Stored data
● ● ● ● ● ● ●

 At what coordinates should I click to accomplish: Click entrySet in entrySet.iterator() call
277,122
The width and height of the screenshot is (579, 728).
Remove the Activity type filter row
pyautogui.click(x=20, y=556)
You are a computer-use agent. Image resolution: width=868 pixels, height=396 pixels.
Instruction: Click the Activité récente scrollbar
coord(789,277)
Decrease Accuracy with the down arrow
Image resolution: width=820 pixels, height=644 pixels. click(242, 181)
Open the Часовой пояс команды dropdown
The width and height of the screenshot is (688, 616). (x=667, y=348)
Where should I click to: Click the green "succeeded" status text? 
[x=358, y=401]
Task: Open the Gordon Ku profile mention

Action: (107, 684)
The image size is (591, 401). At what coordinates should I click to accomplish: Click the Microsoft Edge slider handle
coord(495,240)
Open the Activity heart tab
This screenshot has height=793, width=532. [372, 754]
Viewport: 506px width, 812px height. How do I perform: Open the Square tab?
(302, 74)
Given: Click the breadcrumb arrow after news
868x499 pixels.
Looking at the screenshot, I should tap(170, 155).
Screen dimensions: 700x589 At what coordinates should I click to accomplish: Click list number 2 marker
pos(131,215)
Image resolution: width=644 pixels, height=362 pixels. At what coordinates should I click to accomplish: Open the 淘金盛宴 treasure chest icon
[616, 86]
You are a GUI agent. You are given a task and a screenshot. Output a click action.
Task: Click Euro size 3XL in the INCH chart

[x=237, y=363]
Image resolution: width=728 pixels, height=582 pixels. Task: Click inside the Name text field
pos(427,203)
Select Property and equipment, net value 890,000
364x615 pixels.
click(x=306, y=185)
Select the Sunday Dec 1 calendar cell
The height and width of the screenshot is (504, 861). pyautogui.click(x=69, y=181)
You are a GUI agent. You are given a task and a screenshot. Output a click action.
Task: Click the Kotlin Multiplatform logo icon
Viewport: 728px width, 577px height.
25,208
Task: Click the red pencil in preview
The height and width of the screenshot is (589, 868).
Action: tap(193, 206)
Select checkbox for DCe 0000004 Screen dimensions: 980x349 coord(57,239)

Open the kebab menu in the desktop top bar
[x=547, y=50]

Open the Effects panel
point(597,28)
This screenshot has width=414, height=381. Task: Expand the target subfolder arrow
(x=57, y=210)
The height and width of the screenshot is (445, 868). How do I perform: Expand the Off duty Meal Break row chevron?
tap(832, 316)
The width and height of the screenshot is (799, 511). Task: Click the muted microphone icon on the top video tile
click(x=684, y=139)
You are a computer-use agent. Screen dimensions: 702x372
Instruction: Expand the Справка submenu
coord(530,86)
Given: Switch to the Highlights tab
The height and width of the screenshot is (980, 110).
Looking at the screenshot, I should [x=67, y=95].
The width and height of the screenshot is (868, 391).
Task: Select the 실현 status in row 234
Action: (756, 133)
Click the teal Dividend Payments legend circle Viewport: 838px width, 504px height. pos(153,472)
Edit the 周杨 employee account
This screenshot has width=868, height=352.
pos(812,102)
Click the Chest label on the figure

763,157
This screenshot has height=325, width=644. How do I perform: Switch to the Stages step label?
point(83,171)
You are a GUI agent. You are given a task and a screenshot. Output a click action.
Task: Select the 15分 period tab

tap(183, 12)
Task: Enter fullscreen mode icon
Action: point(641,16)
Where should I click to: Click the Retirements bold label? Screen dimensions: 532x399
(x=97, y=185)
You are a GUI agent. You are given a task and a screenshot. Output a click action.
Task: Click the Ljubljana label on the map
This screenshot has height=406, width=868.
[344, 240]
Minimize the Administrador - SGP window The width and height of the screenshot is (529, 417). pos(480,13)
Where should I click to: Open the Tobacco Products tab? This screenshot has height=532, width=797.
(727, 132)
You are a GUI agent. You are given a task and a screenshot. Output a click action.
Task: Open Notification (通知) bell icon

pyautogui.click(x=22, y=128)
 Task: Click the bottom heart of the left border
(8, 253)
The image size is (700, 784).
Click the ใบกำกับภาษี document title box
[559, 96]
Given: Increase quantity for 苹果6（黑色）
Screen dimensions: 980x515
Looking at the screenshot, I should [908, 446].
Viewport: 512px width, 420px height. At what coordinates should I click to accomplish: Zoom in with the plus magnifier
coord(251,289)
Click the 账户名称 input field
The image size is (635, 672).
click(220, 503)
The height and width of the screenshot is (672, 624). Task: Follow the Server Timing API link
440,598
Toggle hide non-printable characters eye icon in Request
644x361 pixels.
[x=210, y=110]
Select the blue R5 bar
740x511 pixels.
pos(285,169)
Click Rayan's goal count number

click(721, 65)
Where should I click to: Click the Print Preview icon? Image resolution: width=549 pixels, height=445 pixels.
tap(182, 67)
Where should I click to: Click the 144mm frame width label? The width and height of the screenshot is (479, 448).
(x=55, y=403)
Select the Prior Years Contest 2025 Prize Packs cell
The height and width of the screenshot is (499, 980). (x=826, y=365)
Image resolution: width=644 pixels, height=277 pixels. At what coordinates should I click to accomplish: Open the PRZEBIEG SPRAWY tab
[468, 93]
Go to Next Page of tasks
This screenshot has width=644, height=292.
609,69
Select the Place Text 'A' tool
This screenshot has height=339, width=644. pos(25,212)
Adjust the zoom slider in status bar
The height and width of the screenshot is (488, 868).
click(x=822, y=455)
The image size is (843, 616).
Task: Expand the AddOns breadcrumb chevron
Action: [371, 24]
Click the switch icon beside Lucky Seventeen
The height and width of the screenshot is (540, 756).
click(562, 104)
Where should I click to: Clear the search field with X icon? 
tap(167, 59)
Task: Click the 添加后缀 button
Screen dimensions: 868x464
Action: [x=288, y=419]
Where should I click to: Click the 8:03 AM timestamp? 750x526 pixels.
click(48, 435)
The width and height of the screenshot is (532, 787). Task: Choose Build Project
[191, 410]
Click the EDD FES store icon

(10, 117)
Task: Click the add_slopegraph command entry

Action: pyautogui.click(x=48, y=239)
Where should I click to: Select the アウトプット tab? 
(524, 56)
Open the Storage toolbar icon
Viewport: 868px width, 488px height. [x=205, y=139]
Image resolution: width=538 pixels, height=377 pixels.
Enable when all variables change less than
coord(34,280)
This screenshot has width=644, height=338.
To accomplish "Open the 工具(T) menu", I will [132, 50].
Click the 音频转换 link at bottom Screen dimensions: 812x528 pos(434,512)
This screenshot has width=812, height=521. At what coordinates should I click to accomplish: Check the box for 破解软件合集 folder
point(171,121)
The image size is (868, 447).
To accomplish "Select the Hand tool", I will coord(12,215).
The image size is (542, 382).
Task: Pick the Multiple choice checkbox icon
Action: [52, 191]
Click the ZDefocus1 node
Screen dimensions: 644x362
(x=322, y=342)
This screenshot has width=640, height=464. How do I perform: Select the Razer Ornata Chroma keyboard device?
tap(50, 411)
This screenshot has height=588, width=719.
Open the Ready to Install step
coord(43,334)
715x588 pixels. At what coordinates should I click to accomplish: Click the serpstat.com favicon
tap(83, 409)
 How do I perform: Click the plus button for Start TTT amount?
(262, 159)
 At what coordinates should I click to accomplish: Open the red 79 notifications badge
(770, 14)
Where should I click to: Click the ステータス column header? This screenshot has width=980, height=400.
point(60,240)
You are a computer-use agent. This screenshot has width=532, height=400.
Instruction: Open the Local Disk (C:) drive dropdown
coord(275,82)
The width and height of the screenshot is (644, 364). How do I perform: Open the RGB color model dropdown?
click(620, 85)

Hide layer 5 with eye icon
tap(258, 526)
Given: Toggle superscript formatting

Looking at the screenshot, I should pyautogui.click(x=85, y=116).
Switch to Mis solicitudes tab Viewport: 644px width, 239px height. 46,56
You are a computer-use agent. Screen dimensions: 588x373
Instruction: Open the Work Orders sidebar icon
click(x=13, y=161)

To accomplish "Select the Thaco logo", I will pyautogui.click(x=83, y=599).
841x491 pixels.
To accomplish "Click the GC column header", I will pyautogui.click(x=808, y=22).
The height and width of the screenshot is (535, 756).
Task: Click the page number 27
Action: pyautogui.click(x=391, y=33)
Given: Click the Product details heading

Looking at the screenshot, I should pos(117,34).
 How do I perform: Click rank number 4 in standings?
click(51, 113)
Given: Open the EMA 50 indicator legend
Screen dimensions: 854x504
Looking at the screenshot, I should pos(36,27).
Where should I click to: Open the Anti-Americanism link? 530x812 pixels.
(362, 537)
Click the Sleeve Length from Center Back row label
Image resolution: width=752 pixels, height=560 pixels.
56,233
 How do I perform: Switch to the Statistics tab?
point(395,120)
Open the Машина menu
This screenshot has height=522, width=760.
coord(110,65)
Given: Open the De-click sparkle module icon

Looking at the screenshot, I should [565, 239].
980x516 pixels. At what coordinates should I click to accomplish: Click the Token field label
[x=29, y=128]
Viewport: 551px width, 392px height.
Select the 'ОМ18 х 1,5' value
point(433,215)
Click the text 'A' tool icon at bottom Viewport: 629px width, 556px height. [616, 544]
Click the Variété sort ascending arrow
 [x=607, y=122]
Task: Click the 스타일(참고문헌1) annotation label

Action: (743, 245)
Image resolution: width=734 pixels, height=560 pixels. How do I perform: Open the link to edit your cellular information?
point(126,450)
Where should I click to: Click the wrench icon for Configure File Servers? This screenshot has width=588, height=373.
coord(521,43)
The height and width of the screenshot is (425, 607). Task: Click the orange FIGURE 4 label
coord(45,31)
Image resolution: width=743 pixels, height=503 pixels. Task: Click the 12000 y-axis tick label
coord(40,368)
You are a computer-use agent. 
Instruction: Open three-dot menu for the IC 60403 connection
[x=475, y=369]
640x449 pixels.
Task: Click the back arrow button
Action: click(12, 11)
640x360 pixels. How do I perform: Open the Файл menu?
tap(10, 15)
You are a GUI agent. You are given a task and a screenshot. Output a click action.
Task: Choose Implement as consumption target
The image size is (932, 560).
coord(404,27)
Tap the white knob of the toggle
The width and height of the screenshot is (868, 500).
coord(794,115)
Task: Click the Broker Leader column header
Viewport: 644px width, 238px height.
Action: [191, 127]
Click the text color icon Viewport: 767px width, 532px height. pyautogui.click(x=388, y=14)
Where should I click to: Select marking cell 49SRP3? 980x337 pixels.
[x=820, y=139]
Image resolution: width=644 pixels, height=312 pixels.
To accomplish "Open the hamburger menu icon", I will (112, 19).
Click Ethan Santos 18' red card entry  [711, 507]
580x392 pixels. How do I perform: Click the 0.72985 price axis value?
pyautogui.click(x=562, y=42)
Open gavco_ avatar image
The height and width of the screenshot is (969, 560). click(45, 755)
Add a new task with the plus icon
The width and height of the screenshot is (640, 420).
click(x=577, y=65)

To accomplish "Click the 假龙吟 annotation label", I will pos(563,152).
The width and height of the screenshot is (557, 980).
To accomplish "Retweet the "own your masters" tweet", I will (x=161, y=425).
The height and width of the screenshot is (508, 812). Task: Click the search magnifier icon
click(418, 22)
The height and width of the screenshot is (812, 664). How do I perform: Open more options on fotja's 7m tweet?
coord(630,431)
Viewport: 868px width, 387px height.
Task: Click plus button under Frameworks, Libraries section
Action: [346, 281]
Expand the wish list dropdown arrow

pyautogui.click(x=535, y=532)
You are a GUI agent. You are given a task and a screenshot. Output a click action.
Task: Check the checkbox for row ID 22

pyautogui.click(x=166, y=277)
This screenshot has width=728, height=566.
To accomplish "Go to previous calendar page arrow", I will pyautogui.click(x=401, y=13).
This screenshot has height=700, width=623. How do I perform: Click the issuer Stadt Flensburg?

● ● ● ● ● ● ●

Throughout the material above, find every line holding "logo" and copy it.

Answer to this problem
Task: Click the Kotlin Multiplatform logo icon
To accomplish "Select the Thaco logo", I will pyautogui.click(x=83, y=599).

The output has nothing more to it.